*INSTRUCTIONS FOR THE TASK*: The answer should be each line of the records that contains the word "computer"; please copy them all.

*INPUT RECORDS*:
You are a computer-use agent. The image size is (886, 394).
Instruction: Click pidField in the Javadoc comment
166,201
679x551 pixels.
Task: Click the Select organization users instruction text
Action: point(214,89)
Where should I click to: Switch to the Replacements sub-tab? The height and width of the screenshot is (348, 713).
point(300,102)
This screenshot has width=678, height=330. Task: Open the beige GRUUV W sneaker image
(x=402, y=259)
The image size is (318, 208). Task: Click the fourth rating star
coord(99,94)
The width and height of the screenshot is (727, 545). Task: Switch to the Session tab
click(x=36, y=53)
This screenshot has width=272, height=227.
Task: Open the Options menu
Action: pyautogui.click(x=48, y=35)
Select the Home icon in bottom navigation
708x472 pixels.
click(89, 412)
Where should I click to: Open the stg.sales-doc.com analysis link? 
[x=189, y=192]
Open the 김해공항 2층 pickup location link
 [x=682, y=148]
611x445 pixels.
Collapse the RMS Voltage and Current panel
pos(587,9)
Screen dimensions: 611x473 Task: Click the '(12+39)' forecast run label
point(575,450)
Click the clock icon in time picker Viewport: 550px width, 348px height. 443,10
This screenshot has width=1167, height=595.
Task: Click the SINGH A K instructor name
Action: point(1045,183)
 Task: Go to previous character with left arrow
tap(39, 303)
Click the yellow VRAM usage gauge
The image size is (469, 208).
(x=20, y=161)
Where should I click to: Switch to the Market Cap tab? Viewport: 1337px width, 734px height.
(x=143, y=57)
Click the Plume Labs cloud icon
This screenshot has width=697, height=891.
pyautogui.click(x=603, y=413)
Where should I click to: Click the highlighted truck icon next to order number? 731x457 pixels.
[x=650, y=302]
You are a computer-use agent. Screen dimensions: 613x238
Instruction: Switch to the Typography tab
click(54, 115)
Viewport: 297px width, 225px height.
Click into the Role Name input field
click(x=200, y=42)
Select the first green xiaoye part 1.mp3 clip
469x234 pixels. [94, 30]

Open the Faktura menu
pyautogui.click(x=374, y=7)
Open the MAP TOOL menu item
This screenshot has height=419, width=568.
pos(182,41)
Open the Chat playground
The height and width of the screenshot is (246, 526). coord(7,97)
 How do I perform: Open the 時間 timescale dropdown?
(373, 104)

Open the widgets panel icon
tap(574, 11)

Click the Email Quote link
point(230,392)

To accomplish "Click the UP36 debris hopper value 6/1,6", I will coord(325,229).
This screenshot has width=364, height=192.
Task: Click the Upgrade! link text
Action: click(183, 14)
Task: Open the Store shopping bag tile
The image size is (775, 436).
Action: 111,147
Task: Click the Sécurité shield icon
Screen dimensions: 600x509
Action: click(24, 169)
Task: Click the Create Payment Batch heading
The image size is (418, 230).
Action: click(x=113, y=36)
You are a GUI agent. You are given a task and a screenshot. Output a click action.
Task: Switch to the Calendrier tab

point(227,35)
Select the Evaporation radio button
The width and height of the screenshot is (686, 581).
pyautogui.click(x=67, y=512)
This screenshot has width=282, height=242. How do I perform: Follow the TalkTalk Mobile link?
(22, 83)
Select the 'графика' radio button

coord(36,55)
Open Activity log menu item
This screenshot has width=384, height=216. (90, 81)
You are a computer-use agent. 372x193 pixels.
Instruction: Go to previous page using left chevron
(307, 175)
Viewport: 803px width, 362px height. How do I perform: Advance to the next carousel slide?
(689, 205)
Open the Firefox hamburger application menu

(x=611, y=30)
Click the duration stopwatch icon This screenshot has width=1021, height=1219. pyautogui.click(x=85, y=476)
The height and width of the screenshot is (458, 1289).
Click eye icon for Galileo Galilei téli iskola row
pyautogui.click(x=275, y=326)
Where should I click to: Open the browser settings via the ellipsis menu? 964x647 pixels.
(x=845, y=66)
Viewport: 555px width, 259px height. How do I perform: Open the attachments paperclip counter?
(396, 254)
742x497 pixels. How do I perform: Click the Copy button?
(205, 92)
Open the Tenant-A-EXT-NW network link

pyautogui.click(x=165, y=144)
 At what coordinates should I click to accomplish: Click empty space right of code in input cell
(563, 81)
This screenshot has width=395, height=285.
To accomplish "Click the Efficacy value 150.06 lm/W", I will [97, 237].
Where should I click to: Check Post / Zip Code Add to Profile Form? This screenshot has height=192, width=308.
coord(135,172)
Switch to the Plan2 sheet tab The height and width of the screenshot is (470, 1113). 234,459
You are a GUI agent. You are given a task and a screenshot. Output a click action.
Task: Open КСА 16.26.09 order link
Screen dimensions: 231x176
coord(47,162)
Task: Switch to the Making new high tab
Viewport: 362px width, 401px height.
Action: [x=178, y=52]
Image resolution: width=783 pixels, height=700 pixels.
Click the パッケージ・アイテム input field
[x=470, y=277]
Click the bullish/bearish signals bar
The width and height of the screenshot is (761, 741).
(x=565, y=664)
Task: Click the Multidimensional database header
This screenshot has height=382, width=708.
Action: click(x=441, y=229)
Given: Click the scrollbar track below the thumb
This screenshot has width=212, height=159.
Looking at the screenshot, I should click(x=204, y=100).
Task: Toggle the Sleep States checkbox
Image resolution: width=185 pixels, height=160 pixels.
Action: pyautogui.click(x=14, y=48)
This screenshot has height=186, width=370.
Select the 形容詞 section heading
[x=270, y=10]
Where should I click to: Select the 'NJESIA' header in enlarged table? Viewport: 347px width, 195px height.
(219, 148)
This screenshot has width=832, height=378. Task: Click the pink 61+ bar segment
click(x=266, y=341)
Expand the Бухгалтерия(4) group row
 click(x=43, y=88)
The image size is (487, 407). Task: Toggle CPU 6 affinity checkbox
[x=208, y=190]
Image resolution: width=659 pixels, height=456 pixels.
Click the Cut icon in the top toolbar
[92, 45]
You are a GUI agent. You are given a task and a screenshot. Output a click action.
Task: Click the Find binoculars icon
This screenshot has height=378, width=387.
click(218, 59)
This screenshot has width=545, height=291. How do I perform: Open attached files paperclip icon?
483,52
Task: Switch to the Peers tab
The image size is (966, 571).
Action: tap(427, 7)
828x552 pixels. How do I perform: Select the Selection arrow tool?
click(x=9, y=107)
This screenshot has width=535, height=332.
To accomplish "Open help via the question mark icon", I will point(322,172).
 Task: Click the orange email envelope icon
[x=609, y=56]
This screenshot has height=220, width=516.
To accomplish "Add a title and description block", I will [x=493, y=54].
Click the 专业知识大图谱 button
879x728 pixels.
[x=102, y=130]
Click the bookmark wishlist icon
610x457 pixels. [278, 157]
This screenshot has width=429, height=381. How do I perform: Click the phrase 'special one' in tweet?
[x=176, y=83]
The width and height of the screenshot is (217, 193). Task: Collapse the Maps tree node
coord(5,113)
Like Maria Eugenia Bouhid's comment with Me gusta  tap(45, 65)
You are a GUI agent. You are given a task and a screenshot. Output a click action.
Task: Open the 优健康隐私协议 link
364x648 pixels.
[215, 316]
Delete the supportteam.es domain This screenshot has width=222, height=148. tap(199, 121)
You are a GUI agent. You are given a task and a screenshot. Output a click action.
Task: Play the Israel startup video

*YOUR RESPONSE*:
You are a computer-use agent. The image size is (886, 394).
You are a computer-use agent. Screen dimensions: 613x238
You are a computer-use agent. 372x193 pixels.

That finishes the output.